Cardiomyocytes derived from human-induced pluripotent stem cells (iPS-CMs) have the potential to model metabolic alterations observed in the human failing hearts, this however requires precise arrangements of the respiratory chain complexes.

Improve iPS-CMs architecture by using a micropatterned anisotropic substrate (repeated lines of 30μm-width separated with a cell repellant)

Cardiomyocyte differentiation was performed using a chemically defined method. Thirty-five days later the generated iPS-CMs were cultured on unpatterned vs. micropatterned substrates for 7 days. Energy metabolic profiles were measured using the Seahorse analyzer and mitochondrial components analyzed by fluorescence microscopy and western blot.

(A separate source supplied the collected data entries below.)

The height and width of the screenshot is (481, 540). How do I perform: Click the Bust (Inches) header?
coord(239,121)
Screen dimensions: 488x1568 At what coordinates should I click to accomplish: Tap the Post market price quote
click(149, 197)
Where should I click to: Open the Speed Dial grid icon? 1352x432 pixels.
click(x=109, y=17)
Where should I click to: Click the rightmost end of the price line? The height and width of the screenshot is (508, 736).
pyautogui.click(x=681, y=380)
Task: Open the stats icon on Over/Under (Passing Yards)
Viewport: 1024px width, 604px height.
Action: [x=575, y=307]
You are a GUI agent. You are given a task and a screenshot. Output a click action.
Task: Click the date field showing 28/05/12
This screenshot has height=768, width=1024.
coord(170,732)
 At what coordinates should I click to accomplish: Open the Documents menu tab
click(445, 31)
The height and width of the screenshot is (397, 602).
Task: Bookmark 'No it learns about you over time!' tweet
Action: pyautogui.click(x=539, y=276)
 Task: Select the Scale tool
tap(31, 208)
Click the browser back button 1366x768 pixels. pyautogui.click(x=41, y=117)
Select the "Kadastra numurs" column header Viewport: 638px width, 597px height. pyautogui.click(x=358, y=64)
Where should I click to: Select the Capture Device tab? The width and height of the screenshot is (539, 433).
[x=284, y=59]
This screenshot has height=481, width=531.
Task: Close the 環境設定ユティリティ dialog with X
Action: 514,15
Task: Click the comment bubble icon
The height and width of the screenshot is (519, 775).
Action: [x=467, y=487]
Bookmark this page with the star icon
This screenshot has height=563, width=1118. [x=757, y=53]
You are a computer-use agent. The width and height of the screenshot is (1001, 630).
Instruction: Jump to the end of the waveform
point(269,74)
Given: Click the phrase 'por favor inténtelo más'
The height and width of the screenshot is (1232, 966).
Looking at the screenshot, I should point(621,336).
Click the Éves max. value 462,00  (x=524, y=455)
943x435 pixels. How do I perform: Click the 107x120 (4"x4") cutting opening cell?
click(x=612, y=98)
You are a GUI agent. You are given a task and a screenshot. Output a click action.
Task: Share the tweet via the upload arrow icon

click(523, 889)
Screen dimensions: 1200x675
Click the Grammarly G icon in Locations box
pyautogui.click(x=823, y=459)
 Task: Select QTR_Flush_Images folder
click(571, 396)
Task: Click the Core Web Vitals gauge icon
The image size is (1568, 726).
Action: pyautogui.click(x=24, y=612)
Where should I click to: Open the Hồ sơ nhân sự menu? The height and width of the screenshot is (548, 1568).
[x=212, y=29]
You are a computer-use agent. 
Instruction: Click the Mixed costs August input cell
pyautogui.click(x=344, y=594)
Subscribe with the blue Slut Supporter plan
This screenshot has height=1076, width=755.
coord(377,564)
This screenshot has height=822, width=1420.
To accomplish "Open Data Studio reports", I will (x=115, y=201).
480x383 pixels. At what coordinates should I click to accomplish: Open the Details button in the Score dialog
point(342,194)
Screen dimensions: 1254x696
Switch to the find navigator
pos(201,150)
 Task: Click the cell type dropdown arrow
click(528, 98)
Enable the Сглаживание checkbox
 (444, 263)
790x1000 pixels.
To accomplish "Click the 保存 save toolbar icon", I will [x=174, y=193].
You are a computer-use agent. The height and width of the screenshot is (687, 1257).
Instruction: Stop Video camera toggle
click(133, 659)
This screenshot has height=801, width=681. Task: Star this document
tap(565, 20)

Micropatterned culture resulted in the generation of elongated, rod-shape iPS-CMs with improved sarcomere organization score and more aligned Z-lines. We found a specific increase in oxidation phosphorylation (OXPHOS) activity in micropatterned CMs with significant increase in the oxygen consumption rate linked to basal respiration (58.4±24.0 vs. 40.6±21.0pmol/min, P<0.01), ATP production (49.6±19.1 vs. 33.2±18.8pmol/min, P<0.001) and maximal respiration (239.1±119.0 vs. 123.0±68.5pmol/min, P<0.001). Micropatterned CMs displayed a more organized mitochondrial network, without evident change in mitochondrial mass. A transcriptomic profiling of micropatterned vs. unpatterned CMs revealed no significant differences. We next evaluated the proteomic profiling and found an upregulation of OXPHOS proteins in the micropatterned CMs with specific increase in complexes I though IV that explain the enhanced mitochondrial respiration and increased membrane potential observed by microscopy.

We developed a novel method for modeling the metabolic activity in iPS-CMs based on micropatterned culture. Our data show that the linear architectural pattern drives the formation and efficiency of OXPHOS function in cardiomyocytes.